[[ LISTED ENTRIES open ]]

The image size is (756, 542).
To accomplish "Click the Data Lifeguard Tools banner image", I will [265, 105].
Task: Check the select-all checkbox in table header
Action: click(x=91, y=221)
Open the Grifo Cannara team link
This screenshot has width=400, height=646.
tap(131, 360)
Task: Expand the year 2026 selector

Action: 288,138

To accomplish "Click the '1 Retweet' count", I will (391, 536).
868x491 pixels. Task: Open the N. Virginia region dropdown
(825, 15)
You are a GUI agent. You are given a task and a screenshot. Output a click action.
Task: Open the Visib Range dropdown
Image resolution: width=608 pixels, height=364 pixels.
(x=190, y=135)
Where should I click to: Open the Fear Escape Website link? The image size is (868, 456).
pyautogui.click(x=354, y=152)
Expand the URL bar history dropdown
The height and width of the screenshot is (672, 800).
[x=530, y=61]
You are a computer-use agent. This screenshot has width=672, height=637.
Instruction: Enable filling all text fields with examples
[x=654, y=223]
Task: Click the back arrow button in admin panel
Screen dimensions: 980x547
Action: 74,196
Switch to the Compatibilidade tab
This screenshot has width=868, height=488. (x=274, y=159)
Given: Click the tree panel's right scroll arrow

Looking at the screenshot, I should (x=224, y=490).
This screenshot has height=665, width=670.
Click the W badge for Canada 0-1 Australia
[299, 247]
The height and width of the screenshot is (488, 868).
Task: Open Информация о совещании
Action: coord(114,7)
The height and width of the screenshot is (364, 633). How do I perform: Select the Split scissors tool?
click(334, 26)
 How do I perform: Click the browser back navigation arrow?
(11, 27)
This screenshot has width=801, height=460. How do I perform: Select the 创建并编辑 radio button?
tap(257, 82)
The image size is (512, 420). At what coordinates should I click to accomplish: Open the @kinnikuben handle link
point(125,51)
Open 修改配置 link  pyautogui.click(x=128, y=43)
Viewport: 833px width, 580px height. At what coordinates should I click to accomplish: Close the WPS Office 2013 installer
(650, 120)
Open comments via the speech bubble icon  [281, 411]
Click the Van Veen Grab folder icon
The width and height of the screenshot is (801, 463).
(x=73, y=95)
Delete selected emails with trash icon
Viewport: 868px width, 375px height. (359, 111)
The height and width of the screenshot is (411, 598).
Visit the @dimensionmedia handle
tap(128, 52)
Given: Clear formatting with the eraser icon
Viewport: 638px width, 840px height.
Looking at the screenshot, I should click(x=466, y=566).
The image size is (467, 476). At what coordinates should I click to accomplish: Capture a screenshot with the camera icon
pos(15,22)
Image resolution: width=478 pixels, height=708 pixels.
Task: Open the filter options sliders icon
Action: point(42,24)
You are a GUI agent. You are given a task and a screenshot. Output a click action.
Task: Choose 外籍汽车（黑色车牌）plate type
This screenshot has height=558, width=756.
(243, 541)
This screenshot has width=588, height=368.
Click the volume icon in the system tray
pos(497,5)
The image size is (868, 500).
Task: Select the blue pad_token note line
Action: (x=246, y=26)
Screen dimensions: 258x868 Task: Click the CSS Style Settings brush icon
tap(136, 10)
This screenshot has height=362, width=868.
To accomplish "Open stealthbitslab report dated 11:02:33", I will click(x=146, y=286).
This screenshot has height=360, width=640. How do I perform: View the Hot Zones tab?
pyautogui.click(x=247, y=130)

[[ LISTED ENTRIES closed ]]

[TASK BRIEF]: Make a faithful copy of every record above.

[SOLUTION]:
The image size is (756, 542).
To accomplish "Click the Data Lifeguard Tools banner image", I will [265, 105].
Task: Check the select-all checkbox in table header
Action: click(x=91, y=221)
Open the Grifo Cannara team link
This screenshot has width=400, height=646.
tap(131, 360)
Task: Expand the year 2026 selector

Action: 288,138

To accomplish "Click the '1 Retweet' count", I will (391, 536).
868x491 pixels. Task: Open the N. Virginia region dropdown
(825, 15)
You are a GUI agent. You are given a task and a screenshot. Output a click action.
Task: Open the Visib Range dropdown
Image resolution: width=608 pixels, height=364 pixels.
(x=190, y=135)
Where should I click to: Open the Fear Escape Website link? The image size is (868, 456).
pyautogui.click(x=354, y=152)
Expand the URL bar history dropdown
The height and width of the screenshot is (672, 800).
[x=530, y=61]
You are a computer-use agent. This screenshot has width=672, height=637.
Instruction: Enable filling all text fields with examples
[x=654, y=223]
Task: Click the back arrow button in admin panel
Screen dimensions: 980x547
Action: 74,196
Switch to the Compatibilidade tab
This screenshot has width=868, height=488. (x=274, y=159)
Given: Click the tree panel's right scroll arrow

Looking at the screenshot, I should (x=224, y=490).
This screenshot has height=665, width=670.
Click the W badge for Canada 0-1 Australia
[299, 247]
The height and width of the screenshot is (488, 868).
Task: Open Информация о совещании
Action: coord(114,7)
The height and width of the screenshot is (364, 633). How do I perform: Select the Split scissors tool?
click(334, 26)
 How do I perform: Click the browser back navigation arrow?
(11, 27)
This screenshot has width=801, height=460. How do I perform: Select the 创建并编辑 radio button?
tap(257, 82)
The image size is (512, 420). At what coordinates should I click to accomplish: Open the @kinnikuben handle link
point(125,51)
Open 修改配置 link  pyautogui.click(x=128, y=43)
Viewport: 833px width, 580px height. At what coordinates should I click to accomplish: Close the WPS Office 2013 installer
(650, 120)
Open comments via the speech bubble icon  [281, 411]
Click the Van Veen Grab folder icon
The width and height of the screenshot is (801, 463).
(x=73, y=95)
Delete selected emails with trash icon
Viewport: 868px width, 375px height. (359, 111)
The height and width of the screenshot is (411, 598).
Visit the @dimensionmedia handle
tap(128, 52)
Given: Clear formatting with the eraser icon
Viewport: 638px width, 840px height.
Looking at the screenshot, I should click(x=466, y=566).
The image size is (467, 476). At what coordinates should I click to accomplish: Capture a screenshot with the camera icon
pos(15,22)
Image resolution: width=478 pixels, height=708 pixels.
Task: Open the filter options sliders icon
Action: point(42,24)
You are a GUI agent. You are given a task and a screenshot. Output a click action.
Task: Choose 外籍汽车（黑色车牌）plate type
This screenshot has height=558, width=756.
(243, 541)
This screenshot has width=588, height=368.
Click the volume icon in the system tray
pos(497,5)
The image size is (868, 500).
Task: Select the blue pad_token note line
Action: (x=246, y=26)
Screen dimensions: 258x868 Task: Click the CSS Style Settings brush icon
tap(136, 10)
This screenshot has height=362, width=868.
To accomplish "Open stealthbitslab report dated 11:02:33", I will click(x=146, y=286).
This screenshot has height=360, width=640. How do I perform: View the Hot Zones tab?
pyautogui.click(x=247, y=130)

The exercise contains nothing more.